Quali sono i due... elementi che mi fanno arrabbiare a morire? 
- Quando qualcuno vuole che cambi ciò che sono per lui in modo forzato. Dicendomi cosa è giusto e cosa è sbagliato.
- Quando qualcuno fa del male alle persone che amo, li non ci sono santi o diavoli che tengano la mia rabbia diventa di un sordo e glaciale da ... essere estremamente pericolosa.
- E  per il senso di abbandono materno. Quello si... per il fatto che lei non mi abbia voluta e che in ogni modo tra mia madre e mio padre abbiano fatto in modo di condizionarmi usando i ricatti morali per farmi crescere. Non l'ho mai accettato ne mai capito. 
- Mi arrabbio quando voglio piu forza a letto e in realtà non ce l'ho... cavolo mi gela o mi fa arrabbiare da morire e anche li...devo trattenermi.

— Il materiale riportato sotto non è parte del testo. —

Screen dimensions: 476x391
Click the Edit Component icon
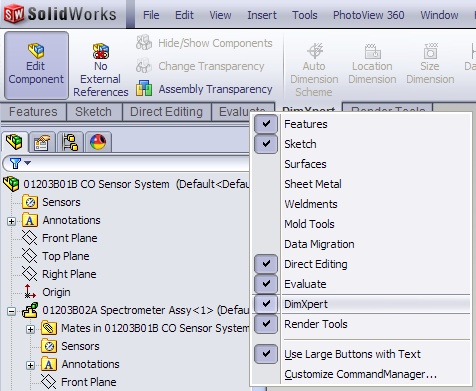coord(36,51)
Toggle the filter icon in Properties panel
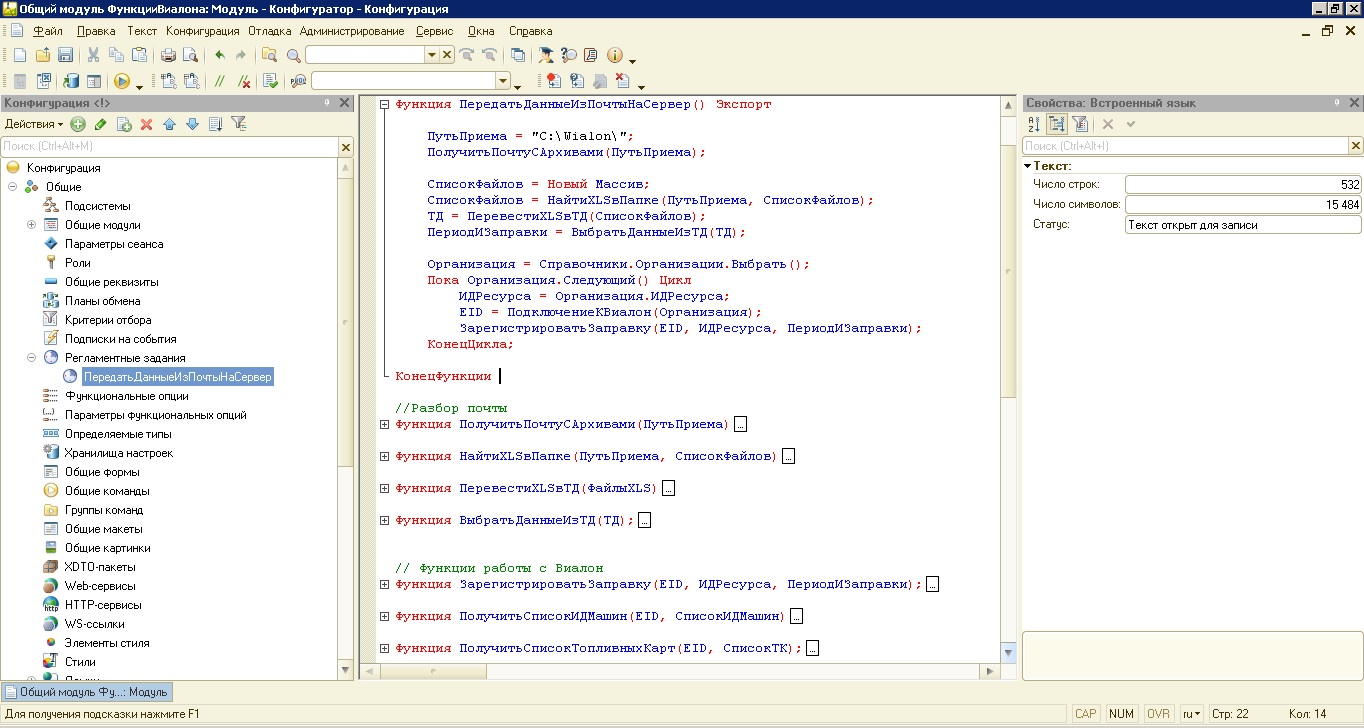This screenshot has height=728, width=1364. point(1080,124)
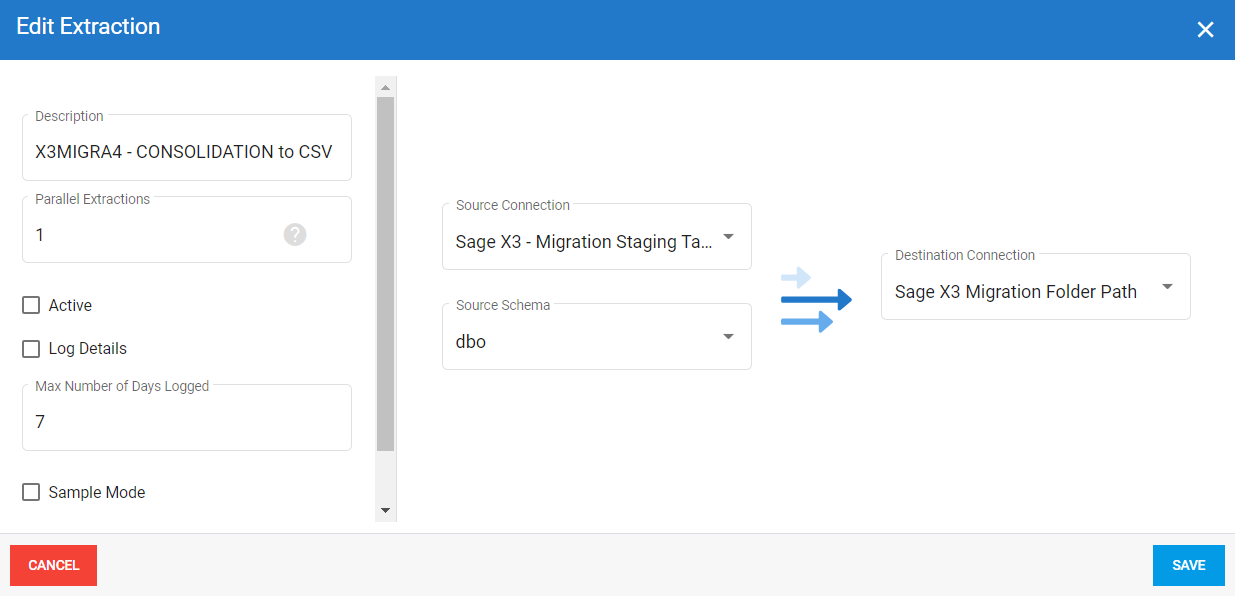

Per cosa altro mi arrabbio? Bho non lo so... ancora non lo so .... Arriverò a capire... Arriverò

La sensazione di rabbia... esplosa alla massima elevazione poi è sempre seguita da quel senso di pace e serenità. Riuscir a Dominare realmente la rabbia sarebbe un grande traguardo senza per questo irrigidirmi in lei e bloccarla. Chi lo sa se mai ci riuscirò. Speriamo.